The Vietnamese beer has already been mentioned...
Other popular drinks include: Really fresh coconut juice, and sweet soft drinks made from exotic fruit helping to keep our sugar levels up. And then there are Gernot's emergency supplies...
We thought we were used to all sorts of "exotic" fruit from the Sydney fruit and vege markets, but it turns out there is much we have never seen before.
One example is the pamelo, which was given to us by some Thai peasant who thought we were really cool (or that is what we thought he thought and he might have actually thought we were just crazy :-). It's like a big grapefruit with very thick skin and very coarsely structured flesh but no bitter taste whatsoever. Later at a food shop, the lady happily prepares the pamelo for us.
The French influence is visible in Indochina in many things, most of all the bread. In Cambodia as well as Vietnam one can get really decent baguette, and in Saigon we even happen to come across a street-side bakery where we watch how they make them.
Apart from fresh fruit, conventional (sweet) snacks are offered on the roadside as we stop for a short rest. Such as these rice cakes sold by a boy in Cambodia, and the homemade ice cream sold by a Vietnamese vendor just west of the border, both were a welcome treat.
We went to a lot of very nice restaurants in Thailand, almost none of which would ever see any foreign tourists (certainly we never spotted any apart from ourselves). Tannin really did a great job there!
One of the more interesting places is the resort we reach at the end of our first full cycling day. It mostly caters for Bangkok residents visiting the nearby white-water rafting attraction for the week-end. We were the only guests on Sunday night!
The maybe most surprising fact about the food in Thailand was that it wasn't very hot, less so than what you get in some Sydney Thai restaurants, particularly those specialising on Isan cuisine. Since we were halfway between Bangkok and Isan (and there were definitely many dishes we were familiar with from Isan restaurants), we expected the spiciness to be similar. Even though we always asked the guide to order Thai taste (meaning "not toned down for white people") we found the food relatively mild. But it sure tasted nice!

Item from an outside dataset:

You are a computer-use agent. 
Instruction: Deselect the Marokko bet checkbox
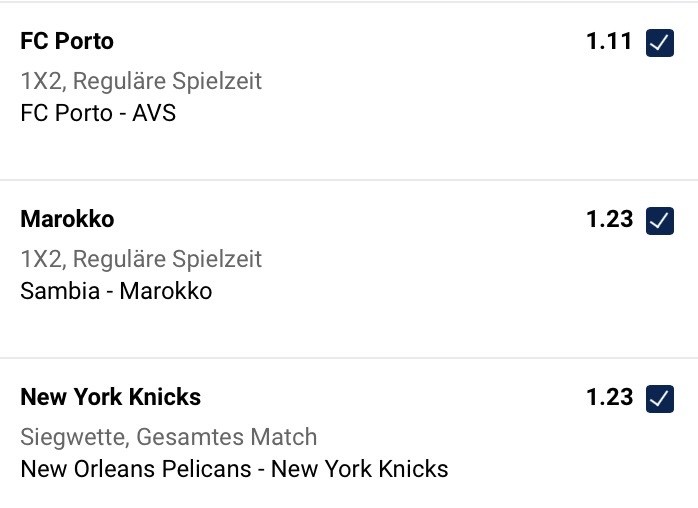[659, 221]
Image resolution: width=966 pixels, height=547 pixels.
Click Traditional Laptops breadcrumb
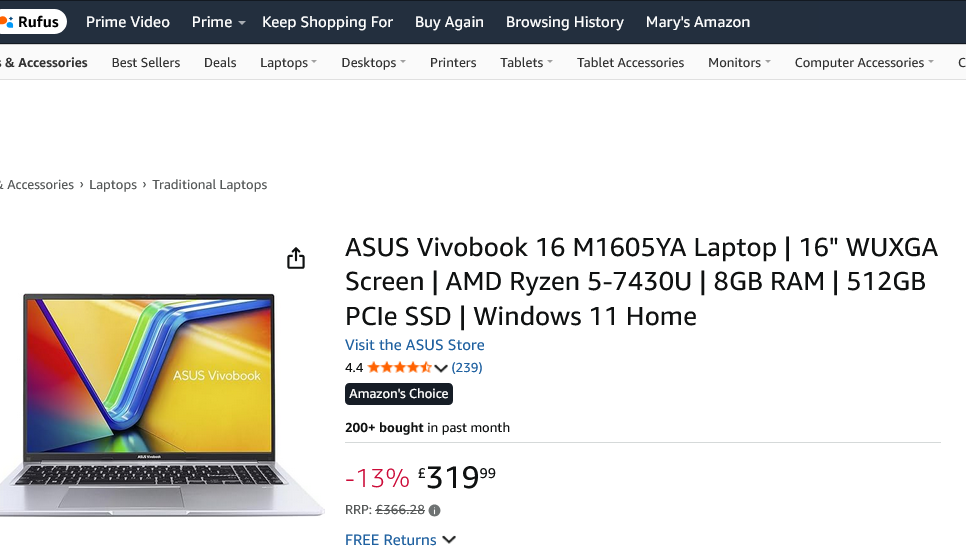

The culinary highpoint of Cambodia was Phnom Penh. We first had drinks at the Foreign Correspondents' Club (which it ain't, it's part of a Hong-Kong-based restaurant chain) and were then taken to an excellent BBQ restaurant (no pictures I'm afraid).
Another BBQ restaurant, this time in Saigon, provided (in Gernot's opinion) the best meal of the trip. Besides plenty of Ba-Ba-Ba (333) beer! food was cooked at the table, on a little stove full of red-hot charcoal. We ate wild boar, and a few other things we don't remember for sure, but the menu also had snails, snakes, eel, frogs (we had them in Siem Riep too), and lots of other things you won't find many other places in a good restaurant. The place was huge, incredibly busy, and we were, once again, the only whites!
At another Saigon dinner we were introduced to the local drinking ceremony (by a noisy bunch of locals at another table who repeated it frequently): Mot-hai-ba-jo! (one-two-three-down!), yelled in unison...
Markets are fascinating places, and particularly so in South-East Asia. Our first experience was the one in the Thai town of Sa Kaew. Most of it is under a roof (obviously necessary in the Wet Season) but there are plenty of traders setting up shop on the road.
The lady at the right offers, besides normal fish, a bowl of eels. She happily removes the netting when she realises we were taking photographs.
Trading continued with light once it was getting towards the evening.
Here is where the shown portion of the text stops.